╭─ Page excerpt
The attitude expressed here toward public success is deeply ambivalent. Seneca acknowledges that politics and the law courts carry all kinds of hidden and even obvious dangers: the claim that in public life, “even those things which are hoped for, ought to be feared,” carries an extra resonance in retrospect, when we remember the middle son’s later position as tutor and advisor to the emperor. A wish come true can also be a fear come true, and Seneca’s father recognized the danger clearly at the start of his career. He warns his sons of the possibility that success, in politics at least, might come at a terrible cost of lost moral or social identity. But the father pressures the sons toward worldly success even while warning of its dangers.

We might have guessed that the middle brother, our Seneca, would be seen by his father as the most talented of the three, especially in philosophy. What should we make of the fact that the father here identifies the youngest as the one with most natural genius? One might conclude that Mela really was much more talented than Lucius, and the father recognized the truth. If so, an interesting further possibility is that our Seneca, the middle brother, may have been motivated in his own lifelong pursuit of philosophy by a desire to compete with his brother in his chosen field, and thus finally win his father’s wholehearted approval. Mela, who became father of the poet Lucan, makes no appearance in Seneca’s extant work, and it is impossible to tell how well or badly they got along—although the fact that he addresses no writing to him and says nothing about him, in contrast to his positive account of his elder brother, in itself suggests that his younger brother was not dear to Seneca’s heart. It is likely that at least part of Seneca’s recurrent preoccupation with the possibility of withdrawal from public life, into a quiet life of philosophy, was figured for him as a question of whether he should, after all, have been more like Mela.

The father puts the elder sons in an impossible situation here: he admits (or claims) that he himself has driven them to compete in the public goals of law and politics, but he also suggests that there is greater moral and intellectual value in not pursuing these things. He has created an imperative that is impossible to fulfill. Mela’s talent, the father notes, is incorruptible: he refuses to apply his mind to anything but philosophy. By implication, the elder sons have already (thanks to their father’s urging them on) spoilt their moral purity by applying their minds to the world of law and political ambition. All this complex pressure must have been an important formative influence for the middle son, for whom fear and guilt remained ever-present emotions, and whose writings are marked by the sense that he must always aspire upward toward an unattainable, and mutually incompatible, set of moral and social ideals.
╰─
• **Tasks to complete**:
1. In the passage on Seneca's father and his sons, whose father did Mela become?
2. For each statement below, state whether it agrees with the passage on Seneca's father and his sons, and quote the words of the passage that decide it: (a) Mela appears frequently in Seneca's extant work. (b) The father warns his sons that success in politics might cost them their moral or social identity. (c) Mela applies his mind to philosophy alone.
3. Carry the passage on Seneca's father and his sons forward from the point where it ends.
╭─ Material
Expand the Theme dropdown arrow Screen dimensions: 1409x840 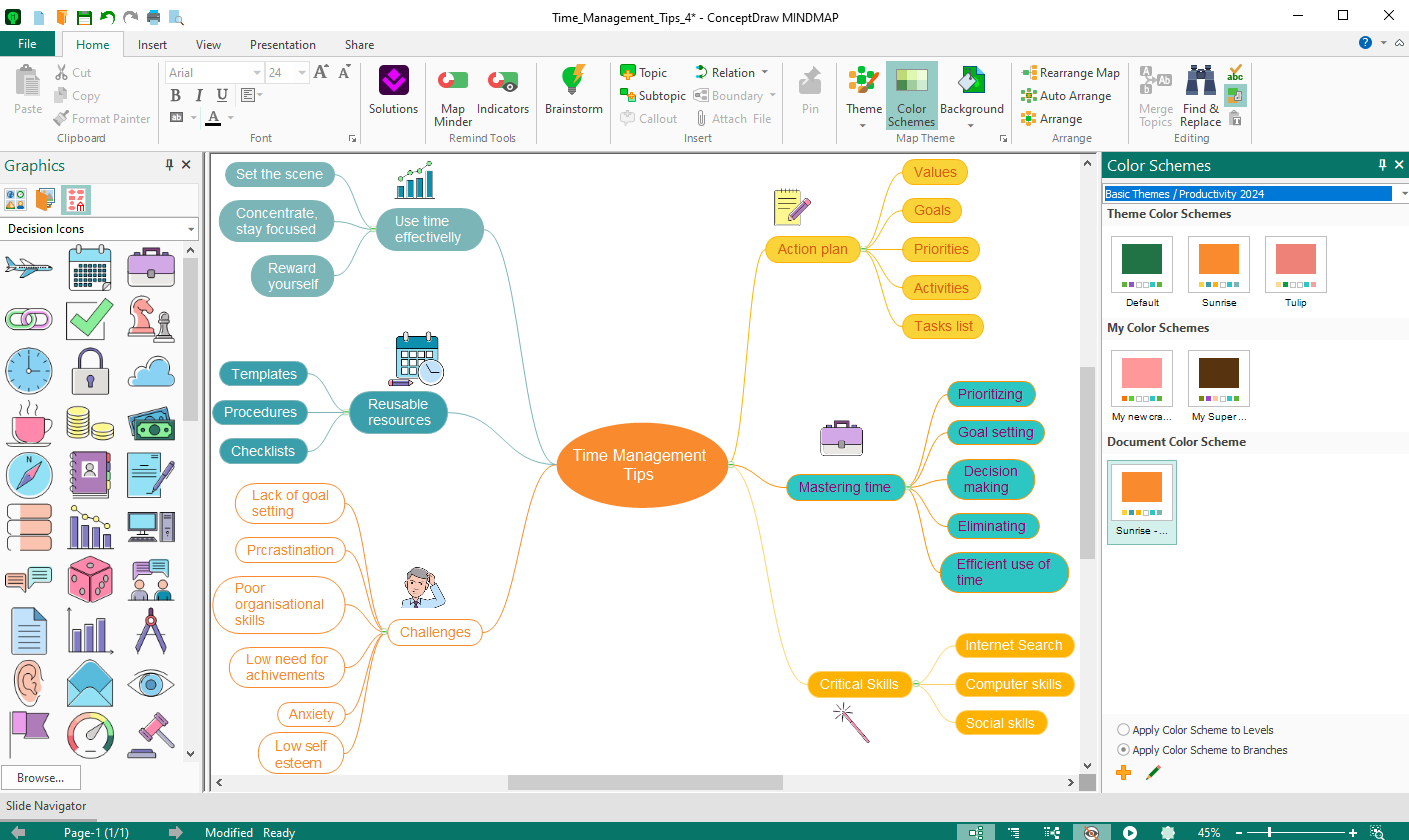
╰─
• **Replies**:
1. Mela became the father of the poet Lucan.

2.
(a) No: "Mela, who became father of the poet Lucan, makes no appearance in Seneca’s extant work"
(b) Yes: "He warns his sons of the possibility that success, in politics at least, might come at a terrible cost of lost moral or social identity."
(c) Yes: "he refuses to apply his mind to anything but philosophy"

3.
Seneca the Elder is also here putting a good public face on what might look like a failure—Mela’s apparent stagnation in his career. We are being assured that this is due not to laziness or lack of natural talent, but the opposite (a claim that one might well mistrust). The talents of the elder brothers must have been fairly obvious by the late thirties CE, when the passage was written; family honor was salvaged by the claim that the younger brother, though unknown to the public, was actually the best of the three. In fact, Mela was not quite as purely philosophical in his interests as his father presents him here. Tacitus suggests that he was more of a strategist than a pure intellectual. He avoided politics because it was dangerous and wanted its perks without its hazards: he tried to “get power equal to an ex-consul, while remaining a Roman knight,” and he figured the best way to make money was through procuratorships, linked with the administration of the emperor’s business interests (Annals 16.17). Of the three brothers, only the eldest, Novatus, had a regular political career (including, as we shall see, a provincial governorship in Achaea). The other two, our Seneca and his younger brother, became rich and powerful by unconventional means. Their lives represent two different responses to the ambivalent attitudes toward public life that their father had taught them.

At several moments in later life, Seneca expresses his love and admiration for his two brothers, although he only mentions the elder, Novatus, by name. Middle children often find themselves trying to imitate both their older and their younger siblings, and stretched between the two. Like his younger brother, Mela, Seneca wanted to be an unworldly philosopher, above the fray of political ambition—and to be praised for it by his dominating father. But like his older brother, Novatus (later Gallio), he also aspired to be a successful career politician—which was another avenue by which to gain praise from his father, and probably his mother as well. Like Novatus, Seneca hoped to combine political success with integrity. There are several passages of admiring commentary on Novatus in Seneca’s work. For instance, he says that “I’m accustomed to telling you that Gallio, my brother, who is not loved as much as he deserves even by those who could not love him more, is innocent of other vices, and hates flattery” (NQ 4. Preface. 10) Seneca goes on to emphasize his brother’s extraordinary charm as well as his rock-solid honesty. There is a only a shadowy hint of envy in Seneca’s account of this perfect older brother, who never descends from his moral high ground, who is impervious to either praise or blame. He remarks finally that if you tried to flatter Novatus, he would refrain even from pointing out your dissimulation: “he would not catch you out, but he would reject you” (NQ 4. Preface. 12). Seneca presumably felt keen anxiety that his beloved older brother might not admire his superior political and economic status but instead might judge and condemn him in his heart for the means by which he achieved these ends.

In his Consolation to Helvia, he notes how much both his brothers have each achieved, in very different ways: “the one has gained high office by attention to business, the other has philosophically despised it.” He goes on to argue that both have made their choices primarily in order to please their mother: Novatus has chosen high office to bring glory to her, and Mela has withdrawn from society in order to have more time with her. The result, he tells her, is that “you may be protected by the authority of the one, and delighted by the literary leisure of the other. They will compete with one another in love shown you, and the loss of one son will be supplied by the love of two others. I can confidently promise that you will find nothing wanting in your sons except their number.” Seneca thus manages to ensure that he himself retains his mother’s attention, even in exile, by the virtuosity of his literary composition.

EDUCATION, PHILOSOPHY, SICKNESS

My studies were my salvation (Studia mihi nostra saluti fuerunt)

(Epistle 78.3)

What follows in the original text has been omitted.